My friend Roland Bouman made an interesting blog post regarding the performance of a bit of JavaScript for Kettle that he saw on a different blog.
Given the large amounts of data that I am shoving through Kettle every day, I tend to be extremely concerned about performance. Even a small inefficiency can lead to dramatic slowdowns. Hence, when I saw his post, I got to thinking about how I would approach the problem if it were within the realm of the large data sets I work with and hence required extreme optimization.
I didn't have a lot of spare time to dedicate to this experiment, so I opted for a screen-cast instead of a nicely formatted blog post. That said, I think there is a certain benefit in being able to see the work flow of someone who is very comfortable with Kettle.
The screen-cast is currently in Apple QuickTime format. Bleh. I need to get a new Ogg Theora transcoder because the one that I tried to use last time is not happy with me and I didn't have time to fiddle with it.
So, if you use Kettle and are interested in these things, here is the screen-cast. Be warned it is 30 minutes long and probably not extremely exciting to anyone outside of the ETL field.
Kettle string transformation optimization walk-through
If you are familiar with developing plug-ins for Kettle and you'd like to take a look at the User Defined Java Class plug-in I demonstrated at the end of the screen-cast, you can pick it up from the Pentaho SVN plugins repository. Just wear gloves because it has rough edges.
User Defined Java Class plug-in
- Performance of Rhino JS engine and Janino library in Kettle
tired
2009-11-17 09:50 am (UTC)
Love the video - it's great! You pull a few wicked tricks there, and I am planning to add those to my repetoire. I might re-blog it over the weekend, in order to compare with the things I have already.
One thing about the video: in the end you mention a 100 x performance increase. But it looked to me you were up from about 50,000 r/s to 500,000 r/s, which i would call a 10x increase. Am I missing something?
2009-11-17 05:07 pm (UTC)
This is interesting
(Anonymous)
2009-11-18 03:43 pm (UTC)
Well I started with Kettle and pentaho BI recently...did a few experiments with Spoon and kitchen..few demos..As advised by you I did download the Jira solution and I am still facing issues with it (Software-quality) but I am sure going through your blogs and other knowledgeable blogs will make my life easier... I liked the screencast...hopefully u will keep posting more.. :)

§ **Instructions**:
1 – Answer these questions from the Kettle post.
(a) What format is the screen-cast currently in?
(b) How long is the screen-cast?
(c) Where can the User Defined Java Class plug-in be picked up?
2 – Return the stretch of the Kettle post from "One thing about" through "(Anonymous)", copied word for word.

§ **Dataset section**:

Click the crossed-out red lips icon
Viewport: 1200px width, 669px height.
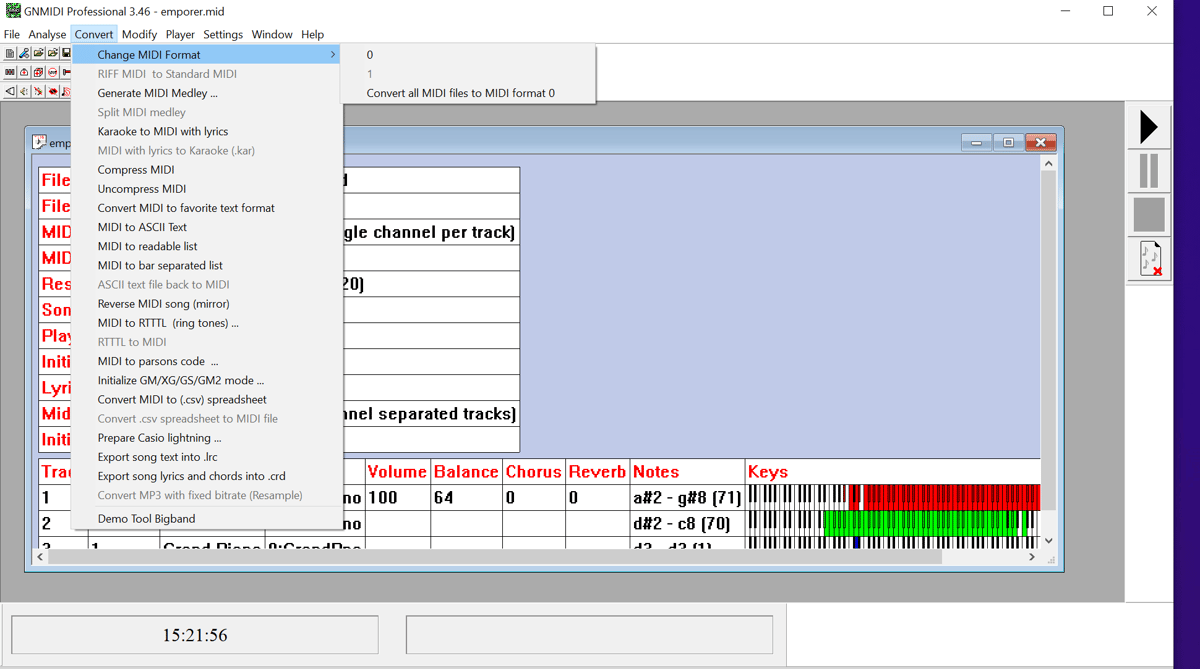[52, 91]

§ **Answers for the tasks**:
1 –
(a) Apple QuickTime
(b) 30 minutes
(c) The Pentaho SVN plugins repository

2 –
One thing about the video: in the end you mention a 100 x performance increase. But it looked to me you were up from about 50,000 r/s to 500,000 r/s, which i would call a 10x increase. Am I missing something?
2009-11-17 05:07 pm (UTC)
This is interesting
(Anonymous)